Home > The Seat Filler(43)

The Seat Filler(43)
Author: Sariah Wilson

“Juliet, you can do whatever you’d like to me and there’s no way I’ll ever object.”

With a smile of my own, I leaned forward to press my lips against his.

 

 

CHAPTER TWENTY

That kiss lasted slightly longer than the first one, and he talked me through the ensuing anxiety attack. He kept his hands on my shoulders, and I wrapped my hands around his wrists, holding on for dear life. That contact was another thing to ground me, to tether me to the here and now so that I could center and focus on what was real. I wasn’t in danger. Noah would never hurt me. He had promised he’d never do any of the things that ran through my head before I’d almost kissed other guys—that I’d be mocked or tormented or found lacking.

When the attack had subsided, he asked, “Are you okay?”

“I wasn’t as scared as before. I was still afraid, but not as intensely. I still wanted to vomit at the end and it felt like I was going to hyperventilate for a while there, but it seemed better? Or maybe that’s just wishful thinking.”

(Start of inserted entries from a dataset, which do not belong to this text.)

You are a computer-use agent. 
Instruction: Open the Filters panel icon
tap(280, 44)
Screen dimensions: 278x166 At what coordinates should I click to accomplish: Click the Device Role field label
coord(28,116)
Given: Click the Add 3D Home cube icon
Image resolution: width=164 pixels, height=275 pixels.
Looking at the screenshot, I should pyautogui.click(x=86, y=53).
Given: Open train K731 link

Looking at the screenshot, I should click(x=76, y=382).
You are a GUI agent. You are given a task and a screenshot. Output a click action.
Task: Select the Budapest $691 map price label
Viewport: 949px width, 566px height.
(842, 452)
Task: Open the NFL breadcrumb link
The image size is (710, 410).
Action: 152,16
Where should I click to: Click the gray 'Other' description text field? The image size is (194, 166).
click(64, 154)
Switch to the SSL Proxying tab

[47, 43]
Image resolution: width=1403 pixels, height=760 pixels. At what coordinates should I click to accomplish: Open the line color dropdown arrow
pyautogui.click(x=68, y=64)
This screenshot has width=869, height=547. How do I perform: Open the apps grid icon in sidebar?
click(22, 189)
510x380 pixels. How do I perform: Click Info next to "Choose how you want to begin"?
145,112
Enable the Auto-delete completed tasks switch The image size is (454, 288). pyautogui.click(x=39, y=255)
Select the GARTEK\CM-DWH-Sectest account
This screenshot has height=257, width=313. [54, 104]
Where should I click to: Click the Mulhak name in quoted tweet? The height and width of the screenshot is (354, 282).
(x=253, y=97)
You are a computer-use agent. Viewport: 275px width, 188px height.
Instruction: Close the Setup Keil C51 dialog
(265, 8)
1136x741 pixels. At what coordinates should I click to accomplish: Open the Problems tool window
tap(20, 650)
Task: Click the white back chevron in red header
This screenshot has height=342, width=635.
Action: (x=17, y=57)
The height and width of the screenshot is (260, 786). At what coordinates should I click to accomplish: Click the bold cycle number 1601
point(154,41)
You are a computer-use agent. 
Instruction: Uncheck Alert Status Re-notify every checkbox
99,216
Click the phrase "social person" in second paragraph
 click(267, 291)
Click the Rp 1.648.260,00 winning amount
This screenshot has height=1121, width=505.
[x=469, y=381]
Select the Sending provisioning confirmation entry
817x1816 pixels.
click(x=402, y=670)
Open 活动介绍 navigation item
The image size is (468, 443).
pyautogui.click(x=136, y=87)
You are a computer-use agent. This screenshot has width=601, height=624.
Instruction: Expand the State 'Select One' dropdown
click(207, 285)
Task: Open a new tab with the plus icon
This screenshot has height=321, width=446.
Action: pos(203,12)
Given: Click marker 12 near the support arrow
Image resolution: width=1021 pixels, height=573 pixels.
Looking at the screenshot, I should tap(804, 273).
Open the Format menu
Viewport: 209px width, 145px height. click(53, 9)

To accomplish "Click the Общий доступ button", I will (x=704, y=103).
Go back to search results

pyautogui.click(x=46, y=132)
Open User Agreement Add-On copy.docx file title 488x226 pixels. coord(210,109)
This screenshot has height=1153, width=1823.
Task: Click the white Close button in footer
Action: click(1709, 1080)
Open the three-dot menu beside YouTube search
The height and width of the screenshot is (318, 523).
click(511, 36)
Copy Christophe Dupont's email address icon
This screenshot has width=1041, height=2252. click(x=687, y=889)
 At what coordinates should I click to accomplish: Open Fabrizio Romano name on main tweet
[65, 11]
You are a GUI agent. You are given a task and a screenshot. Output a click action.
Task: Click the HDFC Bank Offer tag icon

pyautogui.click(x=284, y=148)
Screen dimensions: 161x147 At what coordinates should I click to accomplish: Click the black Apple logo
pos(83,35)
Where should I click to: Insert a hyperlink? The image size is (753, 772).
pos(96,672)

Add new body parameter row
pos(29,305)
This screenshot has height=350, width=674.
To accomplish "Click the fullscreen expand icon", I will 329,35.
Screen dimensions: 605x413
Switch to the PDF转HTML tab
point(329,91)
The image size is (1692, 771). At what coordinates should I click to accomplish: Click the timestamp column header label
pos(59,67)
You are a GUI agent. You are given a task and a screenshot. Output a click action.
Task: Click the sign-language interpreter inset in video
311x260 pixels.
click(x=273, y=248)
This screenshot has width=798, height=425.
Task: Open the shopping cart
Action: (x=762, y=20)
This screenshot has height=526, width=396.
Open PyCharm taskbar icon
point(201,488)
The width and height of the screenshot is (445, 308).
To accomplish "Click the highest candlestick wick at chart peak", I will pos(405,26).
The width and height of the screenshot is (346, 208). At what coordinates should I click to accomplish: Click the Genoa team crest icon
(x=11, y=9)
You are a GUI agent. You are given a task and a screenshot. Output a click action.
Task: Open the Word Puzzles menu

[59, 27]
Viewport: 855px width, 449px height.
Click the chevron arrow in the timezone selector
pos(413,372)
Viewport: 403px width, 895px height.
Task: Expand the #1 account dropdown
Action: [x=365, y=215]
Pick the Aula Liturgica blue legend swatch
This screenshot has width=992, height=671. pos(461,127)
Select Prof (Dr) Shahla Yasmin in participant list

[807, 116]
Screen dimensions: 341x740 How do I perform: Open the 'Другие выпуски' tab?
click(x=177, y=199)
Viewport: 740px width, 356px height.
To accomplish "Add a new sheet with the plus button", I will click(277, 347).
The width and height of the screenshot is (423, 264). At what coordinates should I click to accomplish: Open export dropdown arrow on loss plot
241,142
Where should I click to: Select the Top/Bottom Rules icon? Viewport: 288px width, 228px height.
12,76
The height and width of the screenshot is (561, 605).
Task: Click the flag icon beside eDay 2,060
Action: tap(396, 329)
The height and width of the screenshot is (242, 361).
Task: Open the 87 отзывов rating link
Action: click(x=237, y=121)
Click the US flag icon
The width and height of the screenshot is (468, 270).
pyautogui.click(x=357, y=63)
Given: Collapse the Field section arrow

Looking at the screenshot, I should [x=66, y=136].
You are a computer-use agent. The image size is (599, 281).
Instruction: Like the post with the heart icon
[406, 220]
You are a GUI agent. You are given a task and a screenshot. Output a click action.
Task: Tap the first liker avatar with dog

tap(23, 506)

“I was reading that another part of trying to overcome this is to challenge negative thoughts about your phobia. If your brain tells you that it’s awful and you hate it, you remind your brain that I’m a great kisser who cares about you and will help you through this.”

I smiled. Again I was touched at all that he’d done to help me. How much time and effort he was putting into this. Why was he doing all that? Was it just for the part? To be as realistic as possible? This could hardly be worth it. I felt bad for putting him in this position. I reminded myself that he’d volunteered and maybe instead of trying to figure out what his motives were, I should just appreciate that he was willing to do it and not get hung up on it.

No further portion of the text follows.